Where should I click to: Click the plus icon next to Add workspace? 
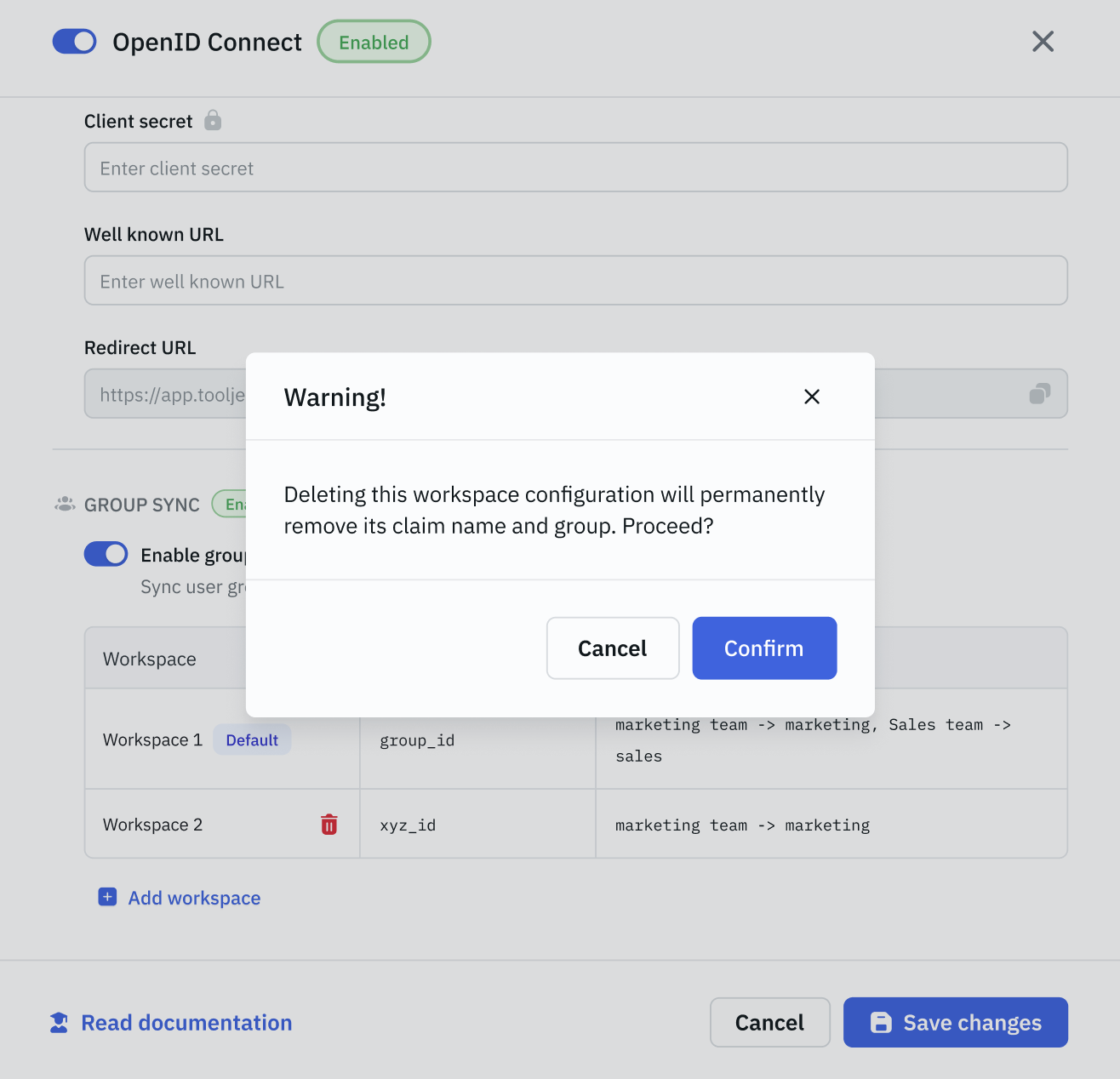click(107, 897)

════════════════

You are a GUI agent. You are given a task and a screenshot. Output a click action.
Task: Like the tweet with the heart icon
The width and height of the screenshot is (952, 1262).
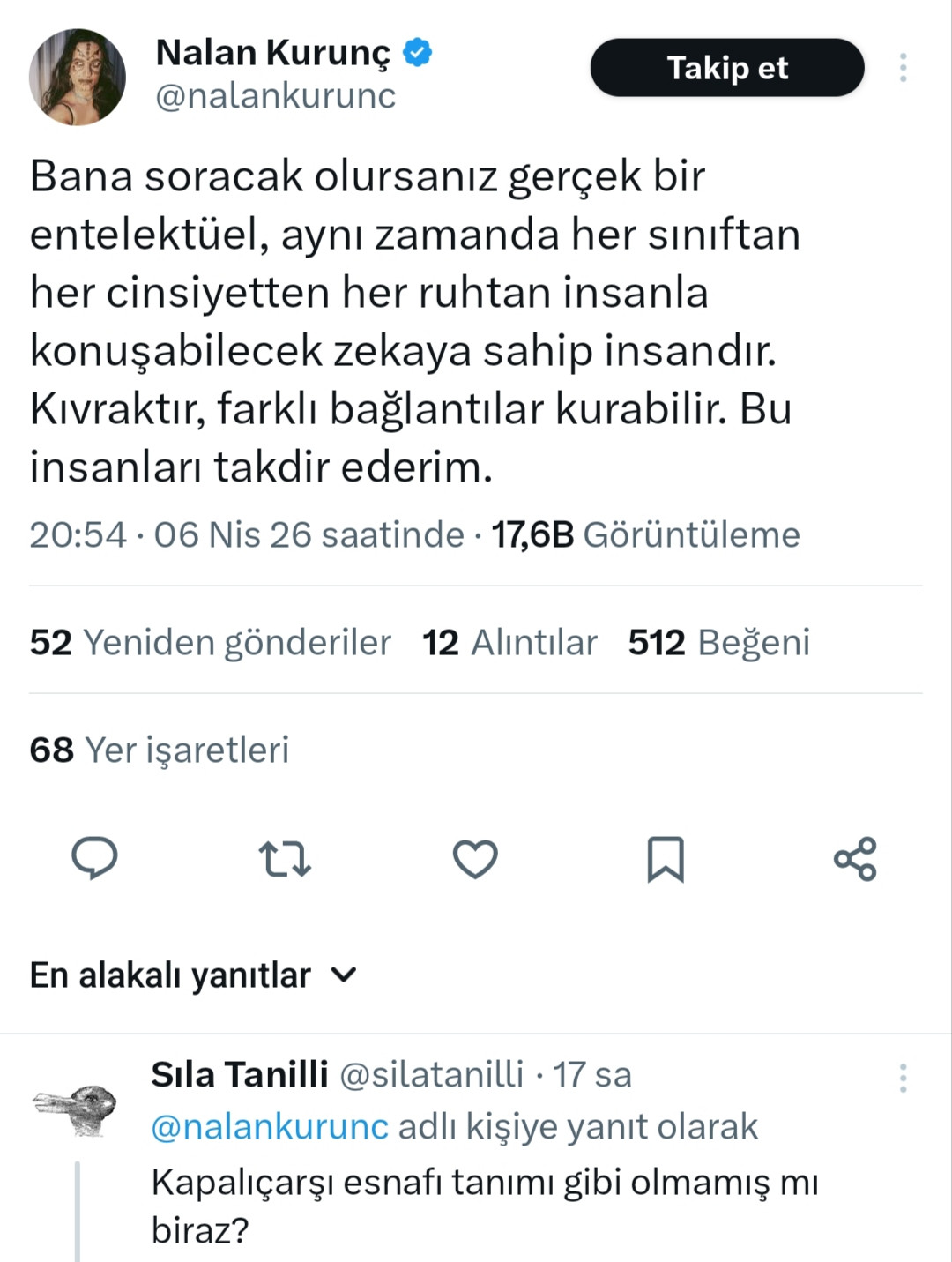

════════════════

## PROBLEM
Copy the lines above exactly. Start with the line containing "You are a GUI", end with the line containing "The width and", and include both.

## FINAL ANSWER
You are a GUI agent. You are given a task and a screenshot. Output a click action.
Task: Like the tweet with the heart icon
The width and height of the screenshot is (952, 1262).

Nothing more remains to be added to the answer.